10 Steps to a Successful Fundraising Event

Fundraising events are key components of every political campaign. Like the campaign itself, though, the success of these events depends on careful planning. To help you ensure that your political fundraising event is a winner, here are ten major components that you must incorporate into your event plan:

1. Purpose:

Before doing anything else, you must decide what the purpose of your event is. Is this truly a fundraising event? Or does it have other goals? Perhaps your campaign may be hoping to raise money at the event, but the main function of the event is to gain publicity, or reach out to a new coalition. Many political events have more than one goal. Figuring out the details for your event will depend on knowing what goals you are trying to achieve.

2. Fundraising Goal:

In conjunction with the candidate, campaign manager, or other key members of the campaign, you must decide what amount of money you plan to raise at the event. If this is truly a fundraising event, then everything in the event plan will be geared to raising this specific amount of money. The amount you choose should be what you hope to net, that is, the amount you plan to raise after expenses are deducted.

3. Budget:

Every fundraising event plan should contain a complete budget listing all of the expenses that will be required to hold the event.

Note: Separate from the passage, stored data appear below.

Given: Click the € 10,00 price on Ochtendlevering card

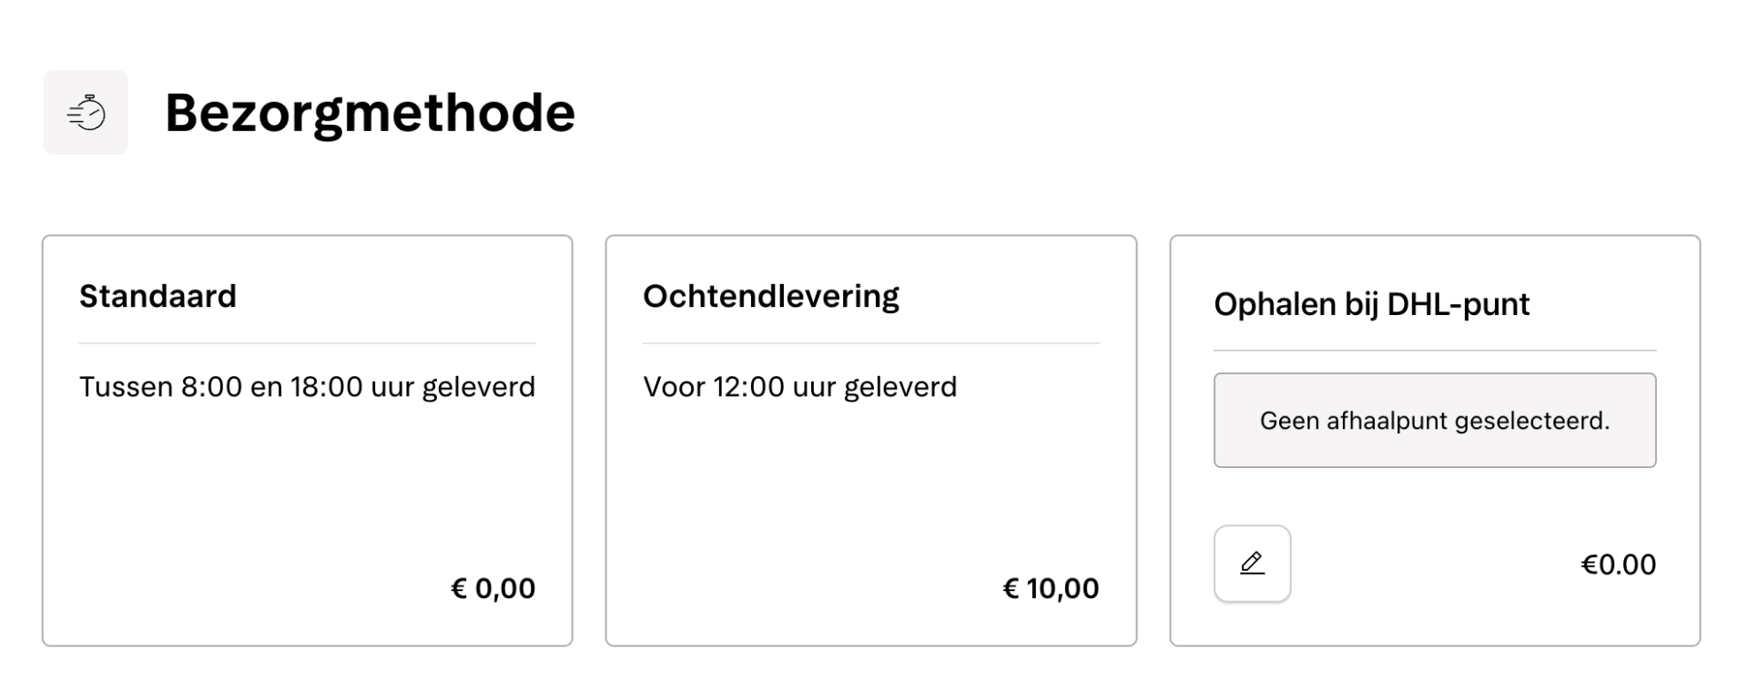Looking at the screenshot, I should click(1050, 588).
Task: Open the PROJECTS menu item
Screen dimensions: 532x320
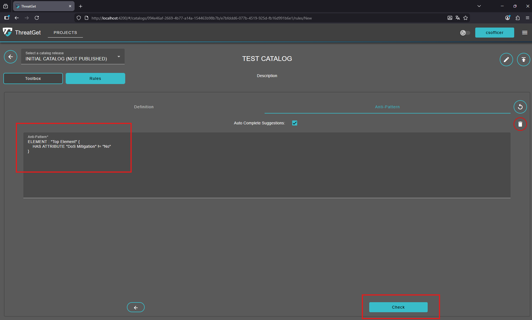Action: (x=65, y=33)
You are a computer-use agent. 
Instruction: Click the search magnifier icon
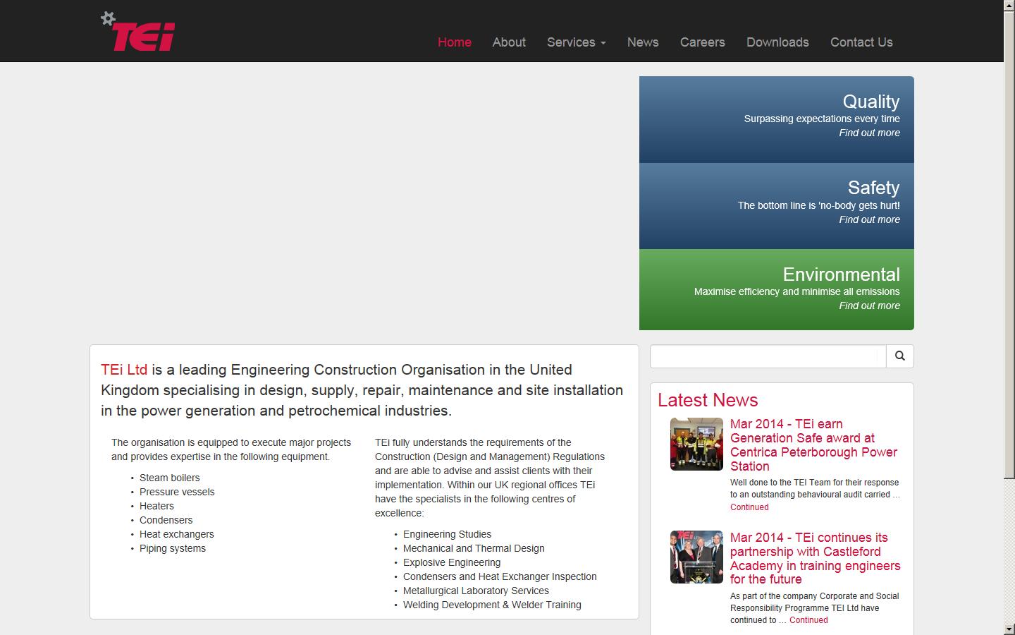coord(899,356)
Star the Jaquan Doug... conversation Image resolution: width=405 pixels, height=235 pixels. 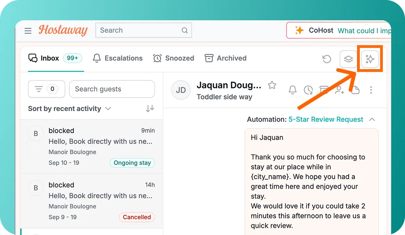(x=272, y=85)
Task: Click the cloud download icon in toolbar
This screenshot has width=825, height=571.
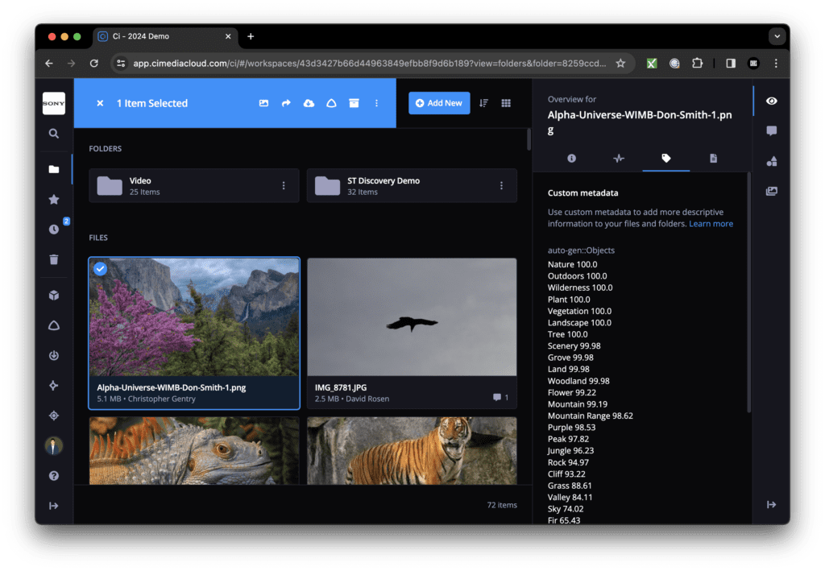Action: point(309,103)
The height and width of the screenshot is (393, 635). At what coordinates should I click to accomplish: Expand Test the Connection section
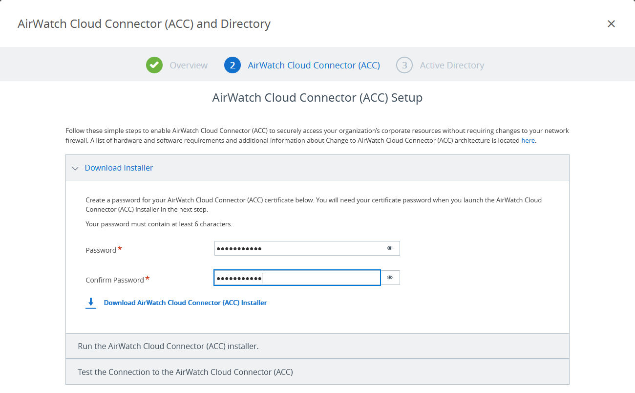point(185,372)
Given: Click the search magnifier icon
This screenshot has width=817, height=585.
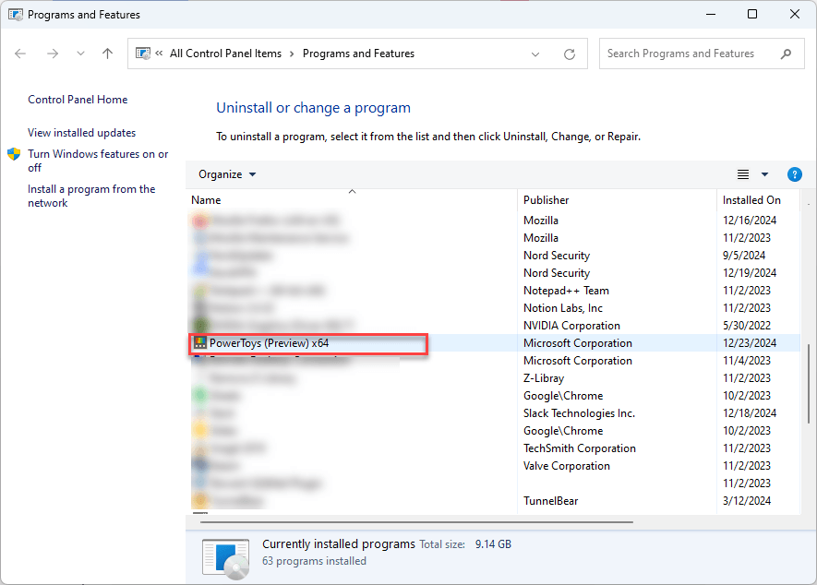Looking at the screenshot, I should 786,54.
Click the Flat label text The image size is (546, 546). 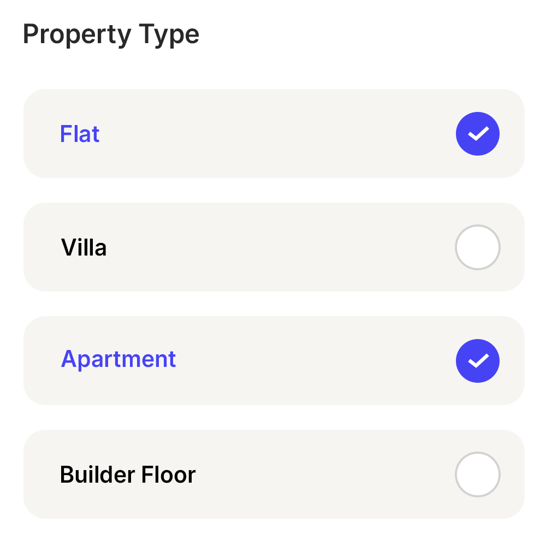pyautogui.click(x=80, y=133)
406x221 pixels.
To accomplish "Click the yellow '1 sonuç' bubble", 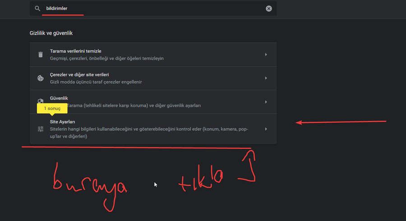I will point(52,109).
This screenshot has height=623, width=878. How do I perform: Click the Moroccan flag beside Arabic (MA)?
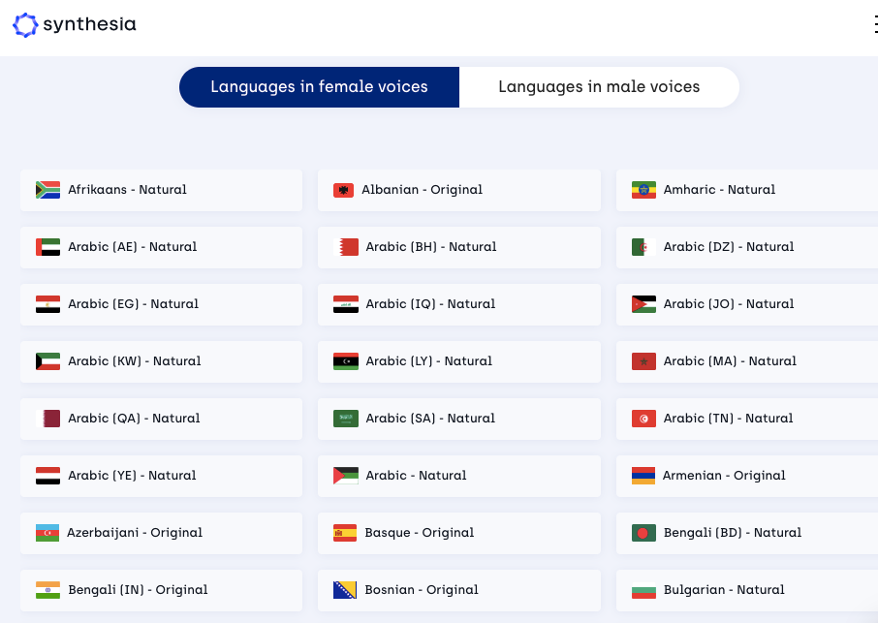[x=643, y=361]
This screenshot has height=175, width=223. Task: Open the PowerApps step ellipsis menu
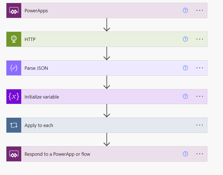(200, 10)
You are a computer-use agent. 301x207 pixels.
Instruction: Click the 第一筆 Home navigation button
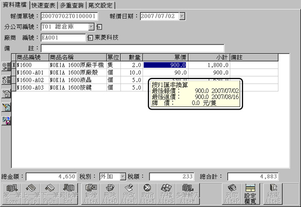(12, 194)
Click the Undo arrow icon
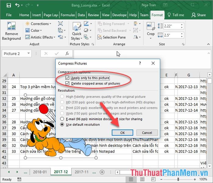 tap(17, 5)
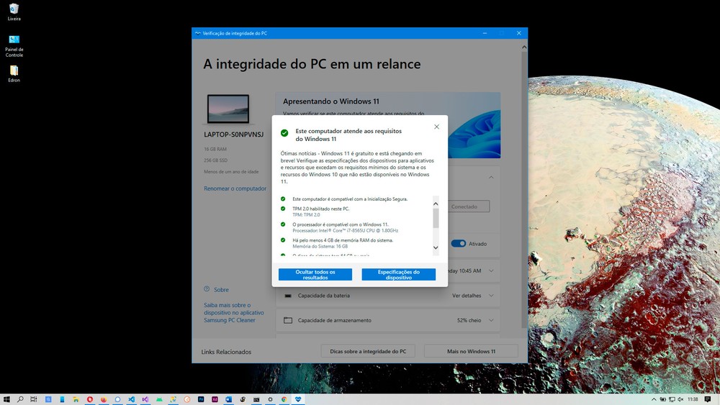Open the PC Health Check taskbar icon
Viewport: 720px width, 405px height.
(298, 399)
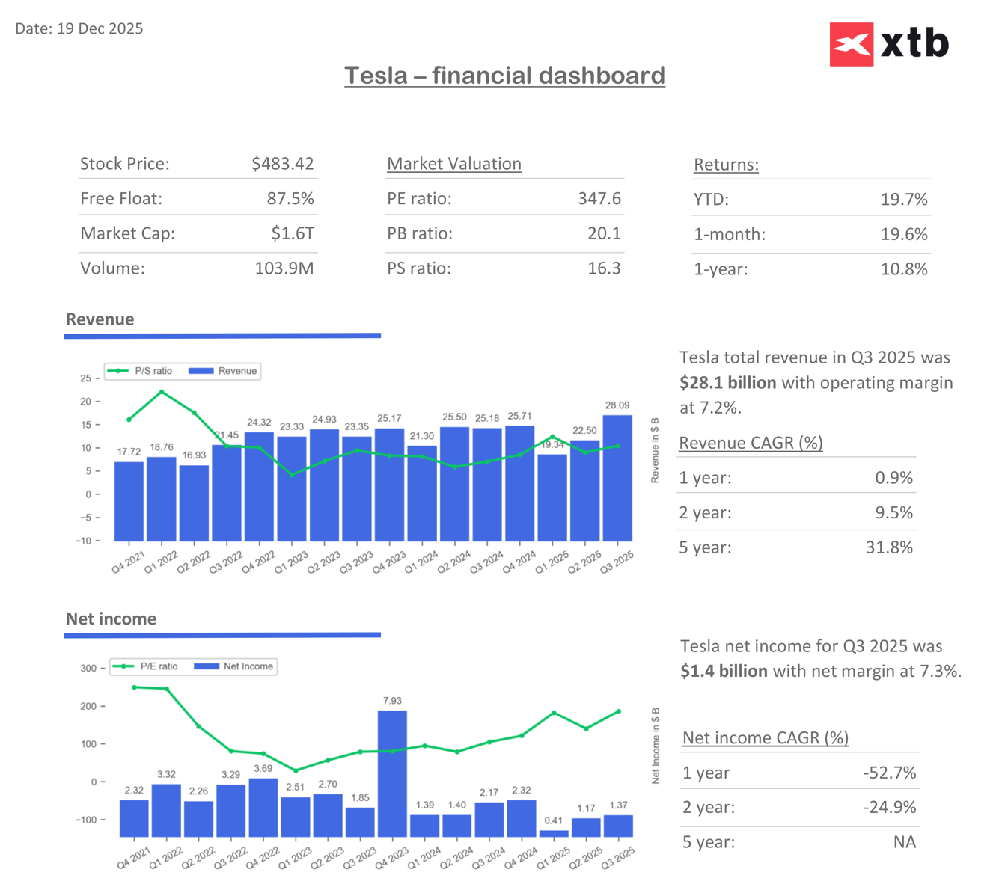The width and height of the screenshot is (1002, 893).
Task: Open the Revenue section header
Action: pos(100,319)
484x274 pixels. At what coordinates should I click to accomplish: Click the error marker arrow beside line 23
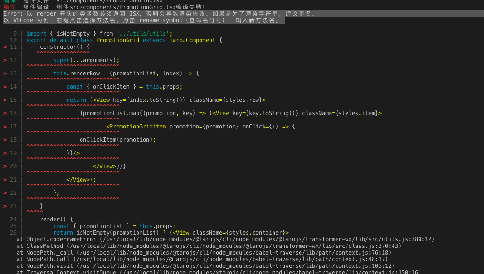[5, 206]
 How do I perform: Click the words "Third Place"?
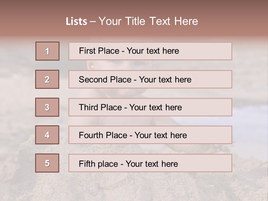100,107
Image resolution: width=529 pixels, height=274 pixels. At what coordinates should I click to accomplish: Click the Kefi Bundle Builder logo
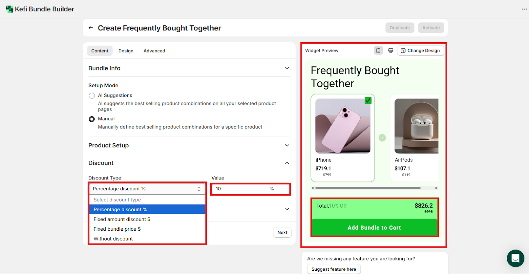click(10, 9)
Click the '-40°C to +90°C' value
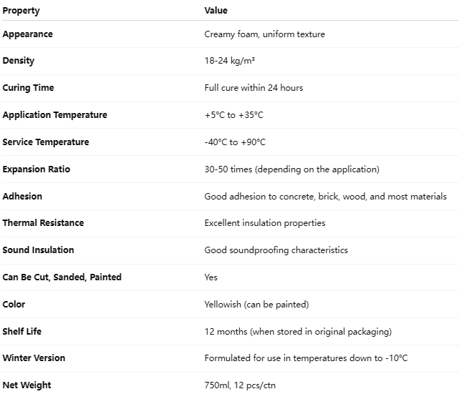Screen dimensions: 459x404 coord(235,142)
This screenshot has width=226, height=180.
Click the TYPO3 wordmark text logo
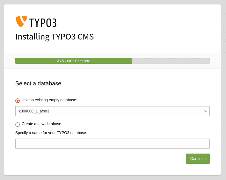[x=43, y=23]
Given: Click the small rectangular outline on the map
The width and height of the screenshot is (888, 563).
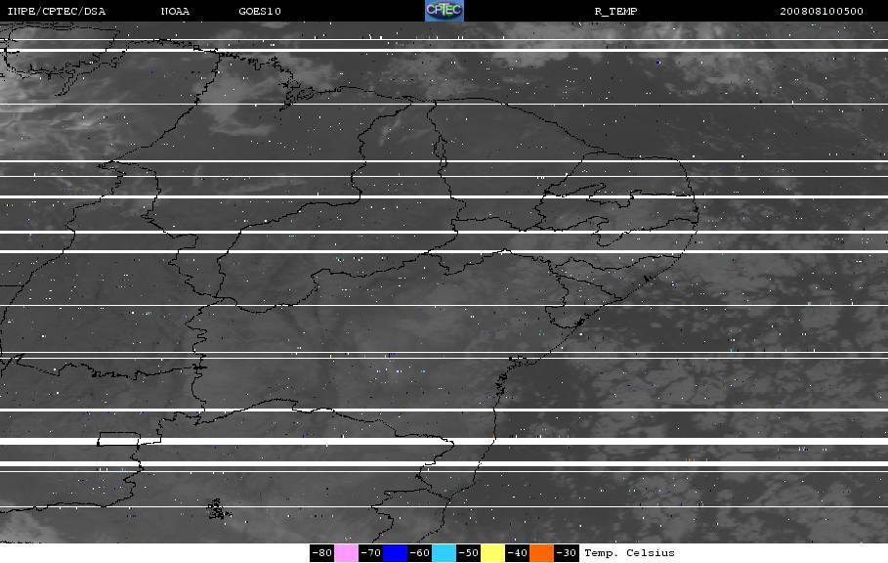Looking at the screenshot, I should coord(118,439).
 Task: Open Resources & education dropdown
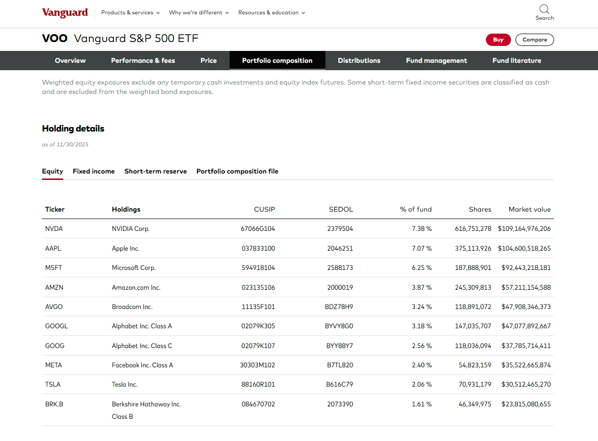coord(272,13)
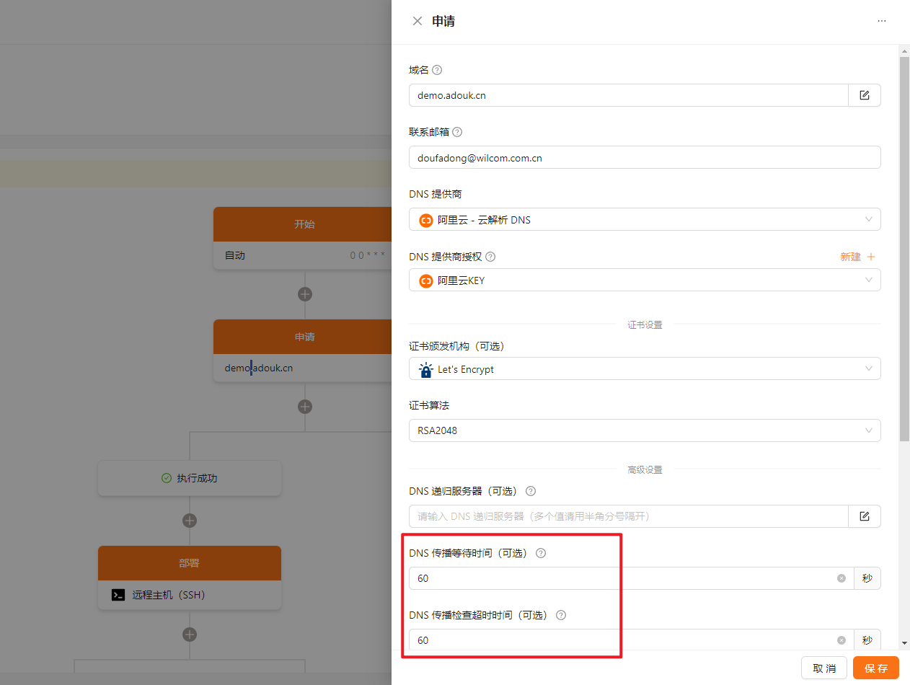910x685 pixels.
Task: Close the 申请 drawer panel
Action: (x=417, y=21)
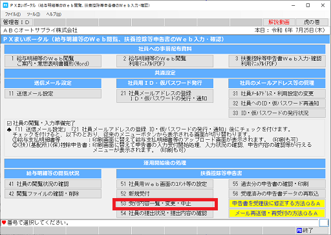Open 3 扶養控除等申告書Web入力・確認 manual PDF
The image size is (331, 235).
[x=277, y=61]
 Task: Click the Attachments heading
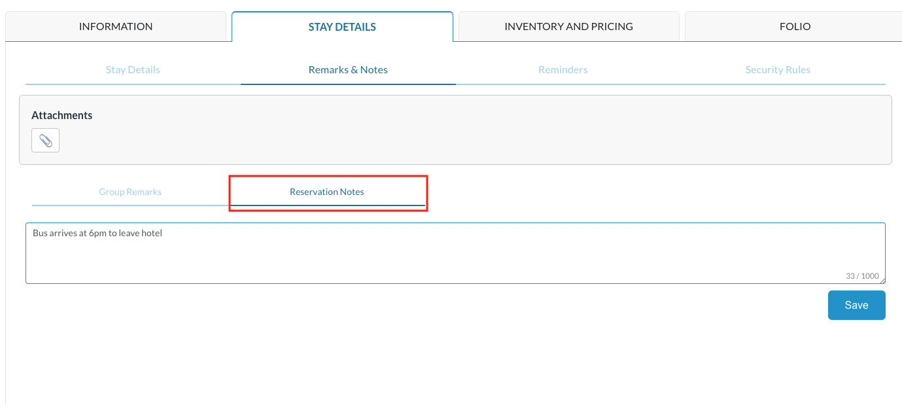coord(62,115)
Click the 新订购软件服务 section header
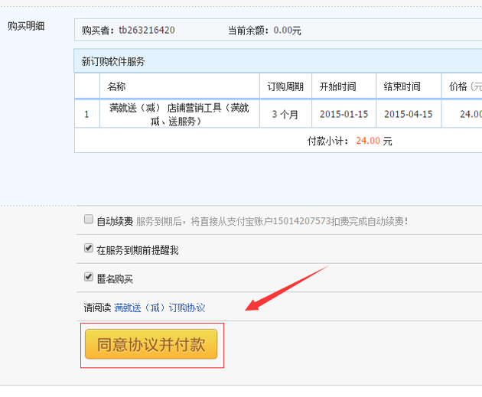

Your budget should include staff, invitations, space rental, catering, entertainment, transportation, security, utilities, and anything else that will be required to make the event a success. Your budget should take into account your fundraising goal, ensuring that you raise that amount above and beyond all expenses. Be sure to leave a little extra room in your budget for unforeseen costs.

4. Leadership:

As part of your fundraising efforts, your event will most likely have a “host committee” and one or more “host committee chairmen.” These people are responsible for contributing substantial amounts to the event and encouraging others to do the same. The host committee is generally composed of wealthy donors, business leaders, or local political celebrities. The host committee and chairmen are not responsible for actually running the event, but are integral to ensuring that you reach your fundraising goals. Your campaign should designate an event director and event staff / volunteers to organize the event.

5. Target Audience:

Who is the target audience for your event? Is this a general fundraiser where everyone will be invited? Or is this event geared towards a specific group like business people, parents, or pro-lifers? In short, you must decide whom you will invite to your event.

6. Set – Up:

Your event staff should plan the event set-up well in advance. The set-up includes all of the particulars of the actual event: Where will it be? Will food be served? Will there be entertainment? What kind of dress will be required? What is the itinerary for the event?

7. Marketing:

Just like a new product, your event needs to be aggressively marketed to your target audience. You need to convince your supporters that your campaign and event are worthy of their time and money. Draw up an entire marketing plan for the event. Possible methods of “getting the word out” include: using the candidate’s personal fundraising network, mailed invitations, direct mail, phone banks, word of mouth and the event host committee.

8. Sales:

Once you market your event, there must be a procedure in place for making the actual ticket sales, or accepting donations for the event. You must decide whether there will be different contribution levels for the event (such as a flat ticket charge, an extra charge to be invited to a V.I.P. reception in addition to the event, etc.). You must decide who will sell the tickets, how they will be shipped or delivered, and who will be responsible for organizing the incoming information.

9. Practice:

While you probably won’t need a full run-through of your event, it is essential that everyone who is working the event know, ahead of time, what their responsibilities are, where they should be during the event, and how the event is going to “flow.” If you are having a large or unusual event, the key event staff may want to have a practice run to make sure that your operation is running smoothly.

10. Thank – You:

One of the most oft heard complaints from contributors to political campaigns is, “They never even said ‘thank-you.’” Ditto for campaign volunteers. Make sure that your campaign takes the time to send thank-you notes to everyone who is involved in your event, including contributors, volunteers, staff and vendors. Keep your contributors happy… you’re probably going to be asking them for another donation sometime down the road.